The genus Epidermophyton contains two species; Epidermophyton floccosum and Epidermophyton stockdaleae. E. stockdaleae is known to be nonpathogenic, leaving E. floccosum as the only species causing infections in humans.
E. floccosum is one of the common causes of dermatophytosis in otherwise healthy individuals. It infects skin (tinea corporis, tinea cruris, tinea pedis) and nails (onychomycosis). The infection is restricted to the nonliving cornified layers of epidermis since the fungus lacks the ability to penetrate the viable tissues of the immunocompetent host [57, 1679, 2400]. Disseminated infections due to any of the dermatophytes are very unlikely due to the restriction of the infection to keratinized tissues. However, invasive E. floccosum infection has been reported in an immunocompromised patient with Behcet's syndrome . As with all forms of dermatophytosis, Epidermophyton floccosum infections are communicable and usually transmitted by contact, particularly in common showers and gym facilities.
The colonies of E. floccosum grow moderately rapidly and mature within 10 days.
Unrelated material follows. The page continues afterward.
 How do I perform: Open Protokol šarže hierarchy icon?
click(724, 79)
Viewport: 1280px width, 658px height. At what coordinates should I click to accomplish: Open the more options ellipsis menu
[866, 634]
Following incubation at 25 °C on potato dextrose agar, the colonies are brownish yellow to olive gray or khaki from the front. From the reverse, they are orange to brown with an occasional yellow border. The texture is flat and grainy initially and become radially grooved and velvety by aging. The colonies quickly become downy and sterile [531, 1295, 2144, 2202].
Septate, hyaline hyphae, macroconidia, and occasionally, chlamydoconidium-like cells are visualized. Microconidia are typically absent. Macroconidia (10-40 x 6-12 µm) are thin walled, 3- to 5- celled, smooth, and clavate-shaped with rounded ends. They are found singly or in clusters. Chlamydoconidium-like cells, as well as arthroconidia, are common in older cultures [531, 1295, 2144, 2202].
See our histopathology page.
Microsporum and Trichophyton
Epidermophyton floccosum is differentiated from Microsporum and Trichophyton by the absence of microconidia.
It is differentiated from E. stockdaleae by the aid of some microscopic and physiological features. In contrast to E. stockdaleae, E. floccosum is frequently unable to perforate hair. Macroconidia of E. stockdaleae are longer than those of E. floccosum. In contrast to E. floccosum, E. stockdaleae is tolerant to 7% NaCl.
No special precautions other than general laboratory precautions are required.
As with the other dermatophytes, in vitro antifungal susceptibility testing methods have not been standardized for E. floccosum. However, there are some reports on in vitro activity of various antifungal drugs. Most of these studies have used the modifications of the NCCLS M 38P methodology documented for conidium forming filamentous fungi . The results of these studies show that, terbinafine, itraconazole,voriconazole, and ketoconazole generate low MICs and appear active in vitro against E. floccosum. Griseofulvin is less active than these compounds. Among all, fluconazole generates the highest MICs and appears to have the lowest activity [1119, 2307, 2310, 2432]. Amorolfine  and naftifine [1399, 2307, 2310] also exhibit in vitro activity against E. floccosum.
For MICs of various antifungal drugs for E. floccosum, see our susceptibility database.
Terbinafine, itraconazole, and ketoconazole are in common use for current treatment of E. floccosum infections [293, 548, 1003, 2205, 2281].